Es gibt laut Jäger allerdings einen guten Grund dafür: die Interessenskonflikte der Trumps. "Mit der Familie von Donald Trump verbinden wir nicht spielende Kinder im Weißen Haus, sondern ein Riesenunternehmen, das im Verdacht steht, die Macht des Präsidenten für eigene Zwecke auszunutzen."

In diesen Ruch geriet auch Melania Anfang Februar, als ihre Anwälte Klage gegen die englische "Daily Mail" einreichten, die Gerüchte über eine Vergangenheit der First Lady bei einem Escort-Service verbreitet hatte. Den Streitwert des Verfahrens bezifferten die Anwälte auf 150 Millionen Dollar, weil Melania Trump die Gelegenheit habe, "eine breit aufgestellte kommerzielle Marke in einer Vielzahl von Produktkategorien zu starten", und zwar in der Zeit als First Lady, "in der die Klägerin eine der meistfotografierten Frauen der Welt ist".

"Applaus an Frauen, die Frauen unterstützen"

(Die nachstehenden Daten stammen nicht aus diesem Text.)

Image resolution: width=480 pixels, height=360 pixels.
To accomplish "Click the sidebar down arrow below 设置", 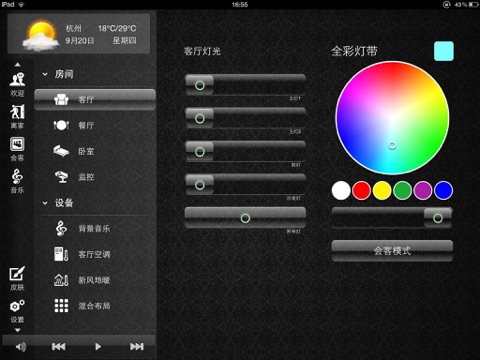I will [x=18, y=330].
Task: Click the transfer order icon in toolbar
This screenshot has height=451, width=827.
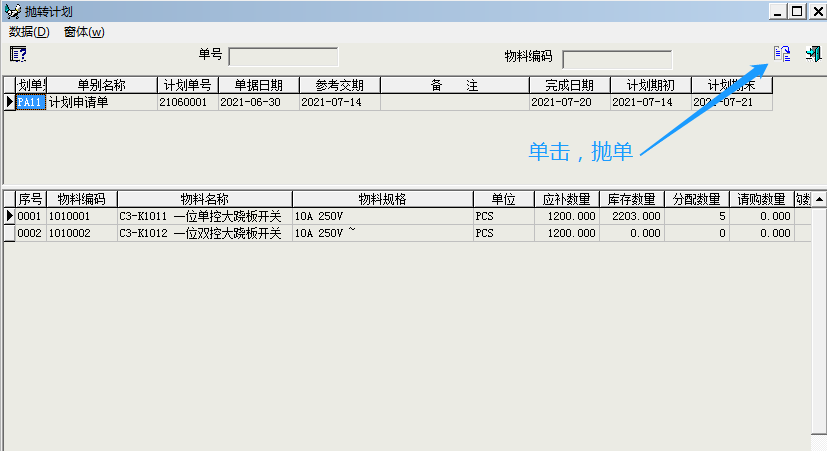Action: (x=782, y=54)
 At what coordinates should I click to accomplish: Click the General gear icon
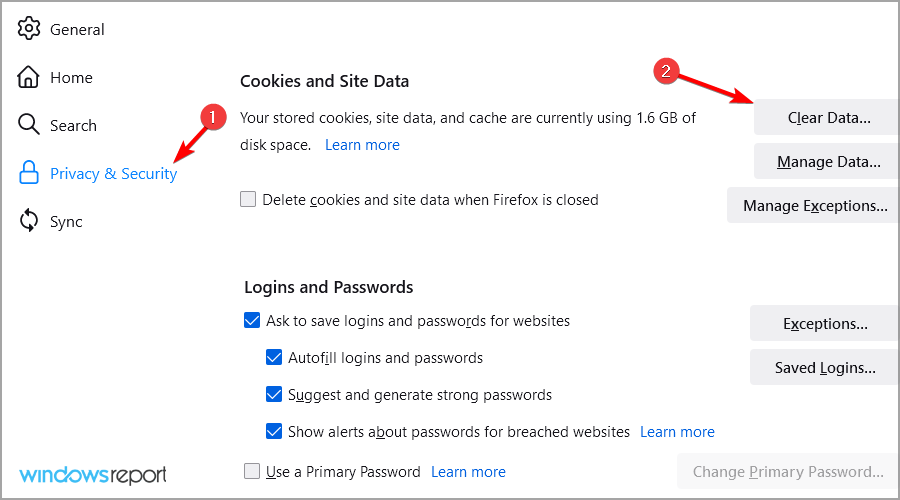pos(29,29)
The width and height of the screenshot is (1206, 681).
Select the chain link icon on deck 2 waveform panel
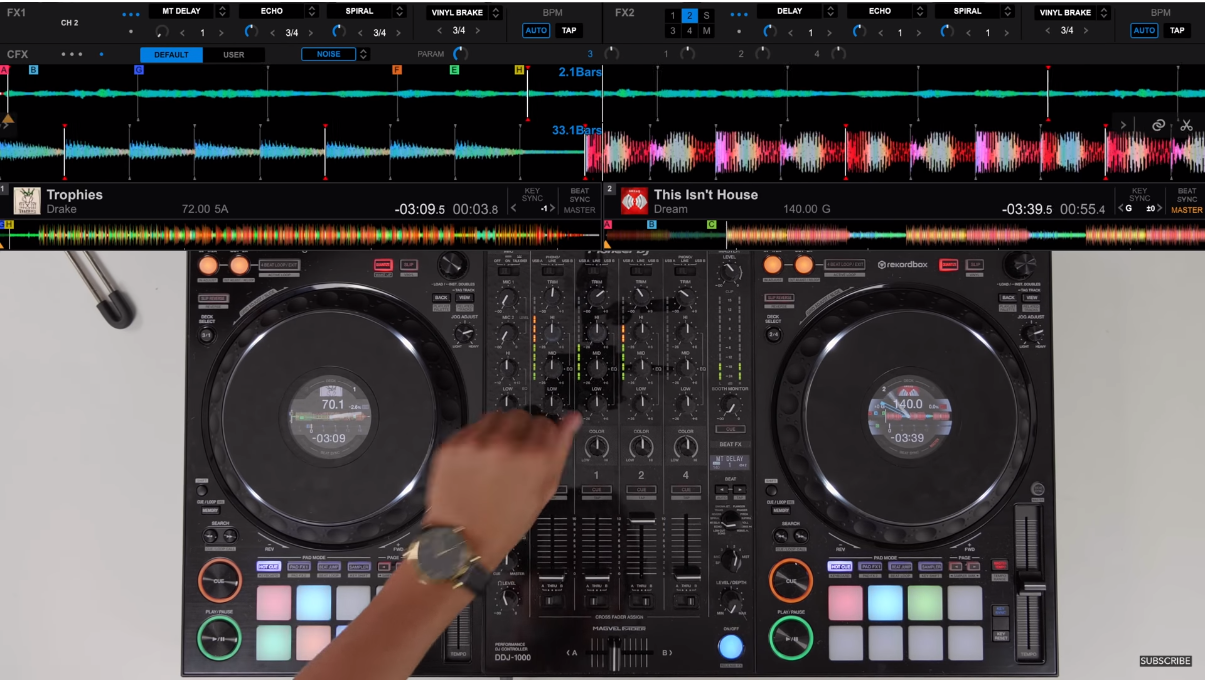(x=1158, y=126)
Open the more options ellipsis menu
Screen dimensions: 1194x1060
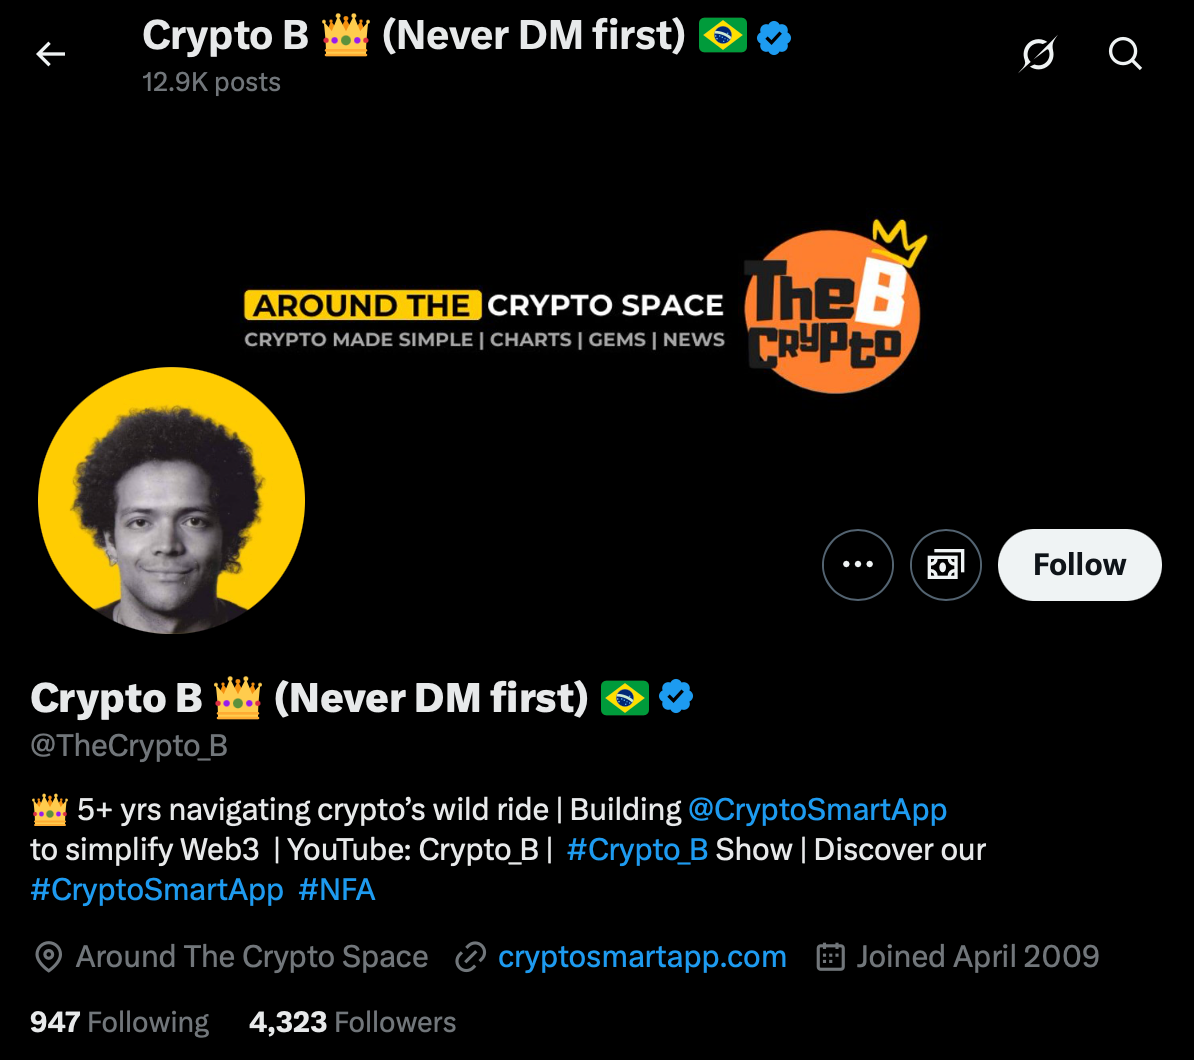tap(857, 564)
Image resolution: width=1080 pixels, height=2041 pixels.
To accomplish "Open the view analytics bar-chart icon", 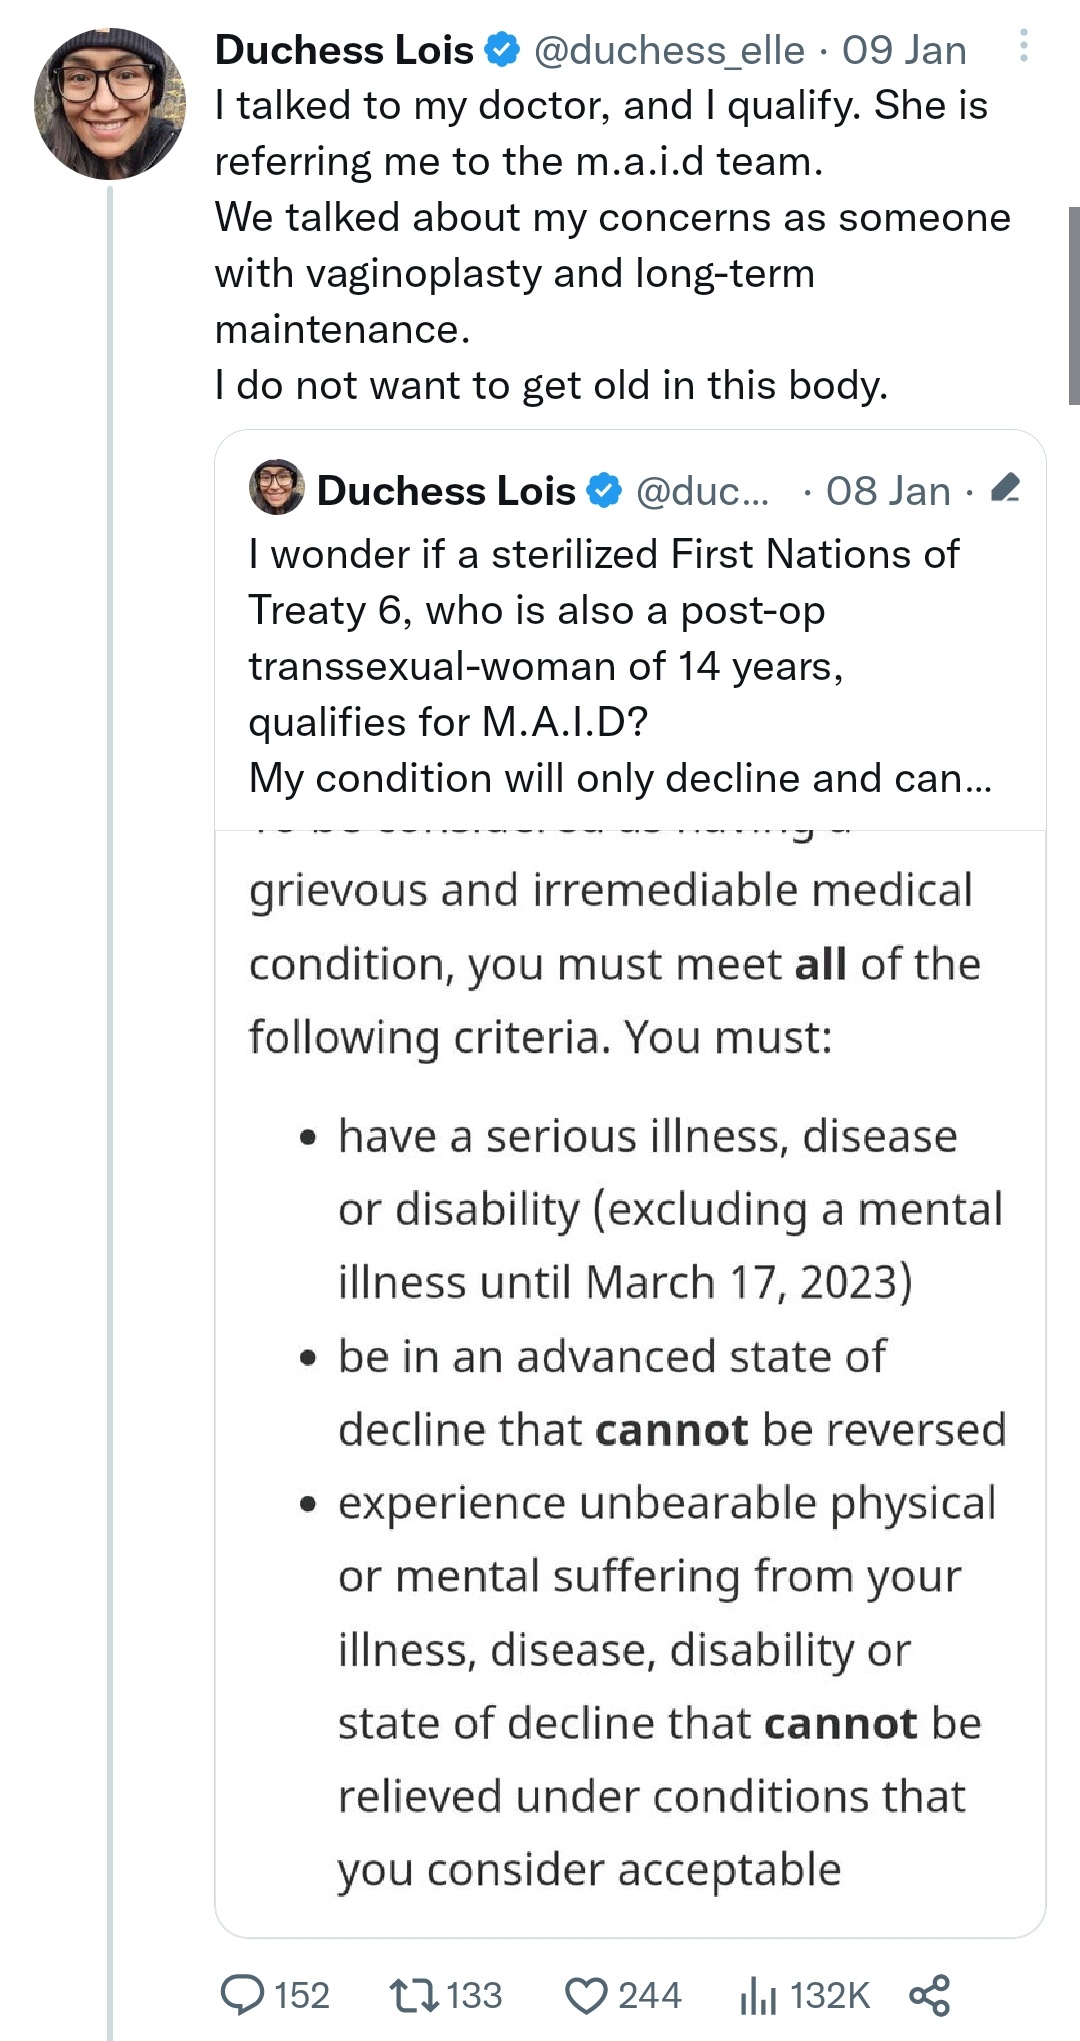I will 758,1996.
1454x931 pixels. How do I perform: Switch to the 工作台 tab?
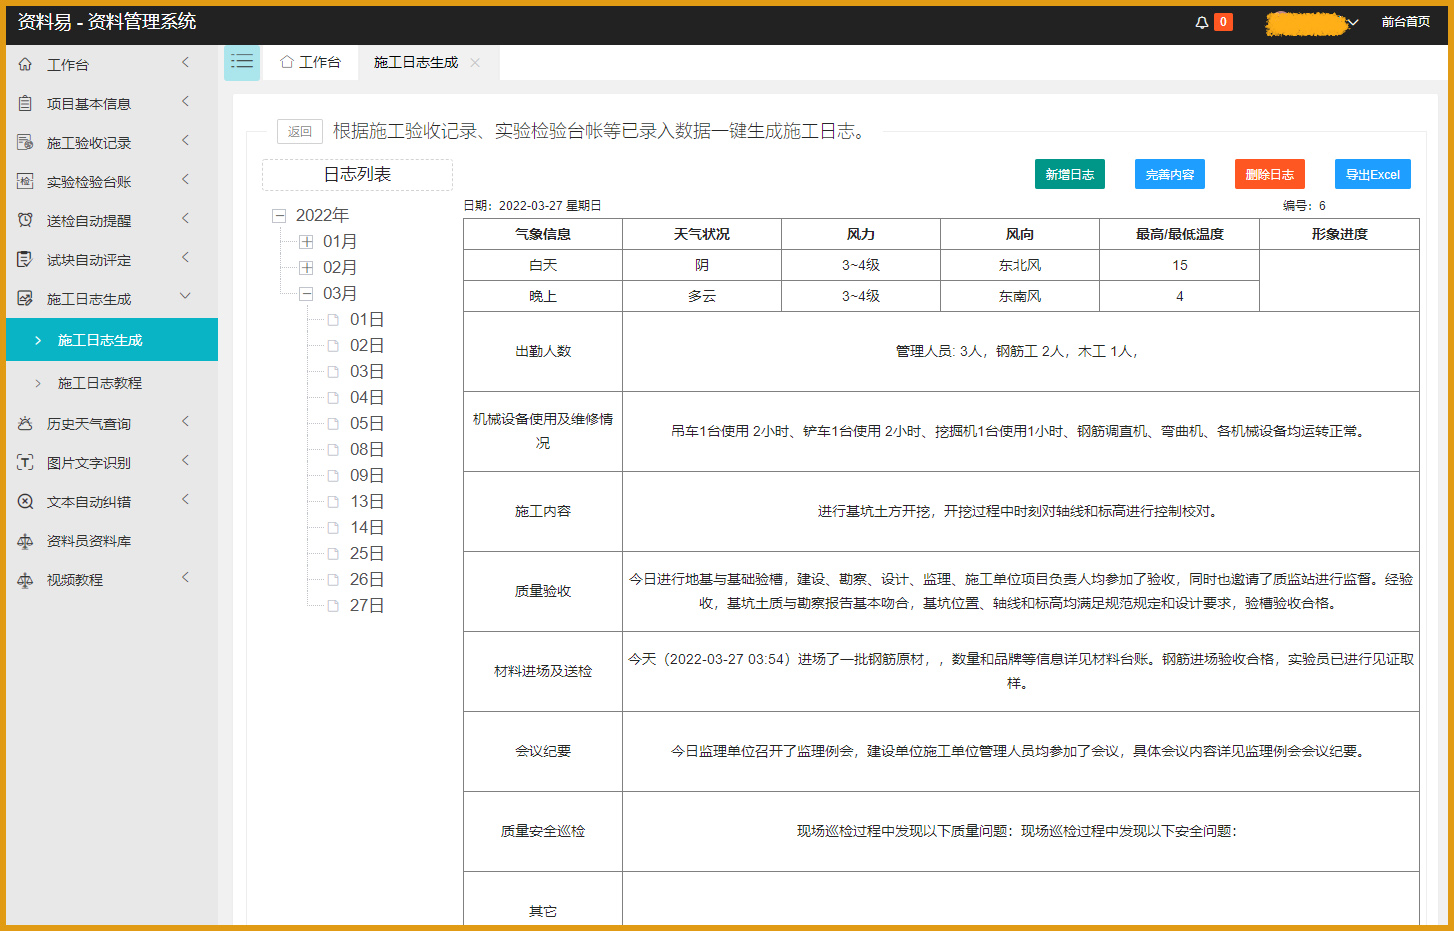coord(311,62)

Die Gerüchte über den Escort-Service verfolgen Melania hartnäckig. Gerade erst sorgte ein Reporter der "New York Times" für einen Skandal, als er die First Lady bei einem Tischgespräch als "hooker" bezeichnete, also als Prostituierte. Die Schauspielerin Emily Ratajkowski machte den Vorfall in einem Tweet öffentlich und stand Trump bei: Der Reporter verbreite "sexistischen Bullshit". (Inzwischen hat sich der Reporter für seine Bemerkung öffentlich entschuldigt.)

Melania bedankte sich mit einem ihrer raren Tweets: "Applaus an alle Frauen, die aufstehen und andere Frauen unterstützen."

Vielleicht ist das der Auftakt zu einer engagierteren Rolle als First Lady – schließlich hatte Melania Trump vor der Amtseinführung ihres Mannes angekündigt, sich dem Kampf gegen Cyber-Mobbing zu widmen.